From NDK point of view for app developers, the underlying OS is a generic OS, with ISO C, ISO C++ standard libraries plus a couple of additional stuff. Something that Termux guys have a hard time to swallow.
Historical reasons - when Chromium was first open sourced, they really wanted to use Blaze, but that wasn't open sourced yet, so they built gn. Bazel (an open source subset of Blaze) wasn't a thing until much later.
Fuchsia is really close to the Chromium team and inherited gn and most of the supporting repo management and build tooling.

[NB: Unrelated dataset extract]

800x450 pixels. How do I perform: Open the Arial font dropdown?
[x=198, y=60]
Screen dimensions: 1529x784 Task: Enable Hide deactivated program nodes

gn is less strict than Blaze and Google probably doesn't want to maintain both Bazel and gn forever, so it stands to reason that gn will eventually be replaced with Bazel. That will be a really large effort so it's probably not happening anytime soon and will take a while.
Android, which uses yet another home grown Blaze-alike build tool - Soong - is already in the process of migrating to Bazel. Moving from Soong to Bazel is probably much easier than going from Ninja/Make to Soong due to how conceptually similar those are.
I wasn't on the Chrome team, but on teams adjacent to it that used the Chromium codebase and toolset, and my recollection is that before gn there was gyp. ("Generate your project"). Gyp was a lot less Blaze-like.
Also I should mention one big difference between Bazel/Blaze and GN (and Gyp) is that the latter doesn't do the actual build, it generates a build that Ninja executes, instead.
Blaze owns the whole thing, executes the toolchain, etc.
Blaze is also very much built for the monorepo model we had in Google3. Not that it won't work in other scenarios, but that's where it came from: one repo and when it comes to third party dependencies, one version, etc. And cross-compiling on it felt awkward. GN/Ninja support for multiple toolchains and cross-compiling felt more thought-through, by necessity.
This is correct. Gyp came first, then Evan Martin built ninja as a faster make, then Brett Wilson built gn ("generate ninja") because Gyp wasn't intuitive or convenient for a lot of use cases. I don't know if Googlers had an internal Blaze back then - I'm an outsider :)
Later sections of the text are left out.